All motor, sensitive and emotional reactions to external stimuli in a hyperexcitable child arise intensely and abruptly, and can fade away just as quickly. Having mastered certain motor skills, children constantly move, change positions, constantly reach for and grab objects. Children usually show a keen interest in their surroundings, but increased emotional lability often makes it difficult for them to communicate with others. They have a subtle mental organization, they are very impressionable, emotional and easily vulnerable! They fall asleep extremely poorly, only with their mother, they constantly wake up and cry in their sleep. Many of them have a long-term reaction of fear when communicating with unfamiliar adults with active reactions of protest. Typically, hyperexcitability syndrome is combined with increased mental exhaustion and fatigue.
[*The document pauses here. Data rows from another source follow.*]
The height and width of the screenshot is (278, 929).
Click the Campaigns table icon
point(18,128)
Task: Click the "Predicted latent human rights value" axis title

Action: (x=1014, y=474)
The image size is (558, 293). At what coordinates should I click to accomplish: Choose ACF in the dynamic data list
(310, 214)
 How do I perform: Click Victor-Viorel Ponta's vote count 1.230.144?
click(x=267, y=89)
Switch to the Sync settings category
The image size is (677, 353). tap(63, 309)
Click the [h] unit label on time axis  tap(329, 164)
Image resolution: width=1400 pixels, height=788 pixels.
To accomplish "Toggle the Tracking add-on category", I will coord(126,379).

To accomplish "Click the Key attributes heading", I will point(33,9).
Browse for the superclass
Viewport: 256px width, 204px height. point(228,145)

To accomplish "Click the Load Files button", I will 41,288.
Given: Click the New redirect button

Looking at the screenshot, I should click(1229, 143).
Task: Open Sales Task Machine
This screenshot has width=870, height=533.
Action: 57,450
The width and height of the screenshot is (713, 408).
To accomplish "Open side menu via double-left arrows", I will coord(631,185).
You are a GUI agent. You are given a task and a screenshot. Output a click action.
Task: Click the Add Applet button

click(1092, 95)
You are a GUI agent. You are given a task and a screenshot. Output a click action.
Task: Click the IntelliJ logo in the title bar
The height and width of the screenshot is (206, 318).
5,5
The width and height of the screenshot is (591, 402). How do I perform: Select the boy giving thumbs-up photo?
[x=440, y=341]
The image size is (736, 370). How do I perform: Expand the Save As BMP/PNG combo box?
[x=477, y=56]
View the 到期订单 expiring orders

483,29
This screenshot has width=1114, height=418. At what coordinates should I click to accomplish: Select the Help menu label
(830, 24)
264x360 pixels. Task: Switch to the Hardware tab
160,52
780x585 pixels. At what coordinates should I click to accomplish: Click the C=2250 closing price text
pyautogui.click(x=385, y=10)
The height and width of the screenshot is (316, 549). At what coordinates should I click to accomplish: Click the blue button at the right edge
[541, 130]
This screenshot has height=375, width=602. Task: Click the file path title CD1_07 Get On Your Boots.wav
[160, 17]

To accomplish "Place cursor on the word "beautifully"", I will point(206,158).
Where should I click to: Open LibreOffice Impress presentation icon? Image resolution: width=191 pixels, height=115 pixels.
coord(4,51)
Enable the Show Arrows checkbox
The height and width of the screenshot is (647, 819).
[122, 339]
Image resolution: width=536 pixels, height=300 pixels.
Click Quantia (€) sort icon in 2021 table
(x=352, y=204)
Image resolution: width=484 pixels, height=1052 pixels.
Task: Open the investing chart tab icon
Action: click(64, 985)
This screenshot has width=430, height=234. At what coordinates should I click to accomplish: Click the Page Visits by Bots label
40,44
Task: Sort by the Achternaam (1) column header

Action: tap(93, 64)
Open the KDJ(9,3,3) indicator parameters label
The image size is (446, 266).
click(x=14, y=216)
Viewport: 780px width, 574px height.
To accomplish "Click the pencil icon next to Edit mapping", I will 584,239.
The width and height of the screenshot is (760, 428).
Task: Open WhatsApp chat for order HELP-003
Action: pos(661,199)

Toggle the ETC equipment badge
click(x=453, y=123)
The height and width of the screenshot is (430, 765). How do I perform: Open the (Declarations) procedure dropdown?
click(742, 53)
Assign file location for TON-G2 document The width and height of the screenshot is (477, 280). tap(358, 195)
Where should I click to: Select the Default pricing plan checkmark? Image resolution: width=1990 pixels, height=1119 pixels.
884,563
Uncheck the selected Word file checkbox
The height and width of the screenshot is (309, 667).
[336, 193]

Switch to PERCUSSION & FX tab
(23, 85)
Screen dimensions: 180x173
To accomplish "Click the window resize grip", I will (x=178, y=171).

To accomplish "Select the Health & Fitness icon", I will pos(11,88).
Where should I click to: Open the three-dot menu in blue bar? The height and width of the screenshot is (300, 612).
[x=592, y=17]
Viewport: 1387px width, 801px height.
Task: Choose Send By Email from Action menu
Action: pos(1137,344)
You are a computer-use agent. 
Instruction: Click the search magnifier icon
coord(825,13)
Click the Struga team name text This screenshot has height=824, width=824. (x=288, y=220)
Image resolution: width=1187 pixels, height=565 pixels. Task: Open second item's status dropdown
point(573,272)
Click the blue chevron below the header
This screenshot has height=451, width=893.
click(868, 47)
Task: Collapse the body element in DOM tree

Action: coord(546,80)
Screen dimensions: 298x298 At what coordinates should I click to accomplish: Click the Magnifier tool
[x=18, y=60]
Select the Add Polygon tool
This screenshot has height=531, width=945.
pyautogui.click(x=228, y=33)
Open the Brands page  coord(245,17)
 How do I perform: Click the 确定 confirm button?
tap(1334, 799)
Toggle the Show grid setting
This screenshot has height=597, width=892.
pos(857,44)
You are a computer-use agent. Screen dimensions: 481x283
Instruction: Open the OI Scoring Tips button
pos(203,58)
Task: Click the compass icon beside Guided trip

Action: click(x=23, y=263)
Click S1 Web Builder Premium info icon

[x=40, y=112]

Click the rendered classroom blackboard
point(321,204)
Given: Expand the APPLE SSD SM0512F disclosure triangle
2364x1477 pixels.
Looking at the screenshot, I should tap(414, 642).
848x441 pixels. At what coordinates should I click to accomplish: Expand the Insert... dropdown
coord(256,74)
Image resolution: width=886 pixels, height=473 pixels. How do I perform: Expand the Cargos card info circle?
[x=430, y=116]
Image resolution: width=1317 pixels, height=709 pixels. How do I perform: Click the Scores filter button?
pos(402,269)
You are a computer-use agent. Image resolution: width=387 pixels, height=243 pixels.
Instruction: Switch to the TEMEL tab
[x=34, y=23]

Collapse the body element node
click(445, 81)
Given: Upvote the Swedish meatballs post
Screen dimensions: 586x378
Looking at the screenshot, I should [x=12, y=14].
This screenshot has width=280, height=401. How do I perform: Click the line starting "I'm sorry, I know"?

The presence of such manifestations in a child is just a reason to contact a neurologist, but in no case is it a reason for parental panic, much less drug treatment.

Constant hyperexcitability is not causally specific and can most often be observed in children with temperamental characteristics (for example, the so-called choleric type of reaction).

Much less frequently, hyperexcitability can be associated and explained by perinatal pathology of the central nervous system. In addition, if a child’s behavior is suddenly disrupted unexpectedly and for a long time for virtually no apparent reason, and he or she develops hyperexcitability, the possibility of developing an adaptation disorder reaction (adaptation to external environmental conditions) due to stress cannot be ruled out. And the sooner the child is examined by specialists, the easier and faster it is possible to cope with the problem.

And, finally, most often, transient hyperexcitability is associated with pediatric problems (rickets, digestive disorders and intestinal colic, hernia, teething, etc.).

At an early age, the child’s condition is extremely changeable, so minimal developmental deviations and other disorders of the nervous system can sometimes be detected only during long-term dynamic monitoring of the baby, with repeated consultations. For this purpose, specific dates for planned consultations with a pediatric neurologist in the first year of life have been determined: usually at 1, 3, 6 and 12 months. It is during these periods that most serious diseases of the nervous system of children in the first year of life can be detected (hydrocephalus, epilepsy, cerebral palsy, metabolic disorders, etc.). Thus, identifying a specific neurological pathology in the early stages of development makes it possible to begin complex therapy on time and achieve the maximum possible result.

And in conclusion, I would like to remind parents: be sympathetic and attentive to your kids! First of all, it is your active and meaningful interest in the lives of children that is the basis for their future well-being. Do not try to cure them of “supposed illnesses,” but if you have any concerns or concerns, seek independent advice from a qualified professional.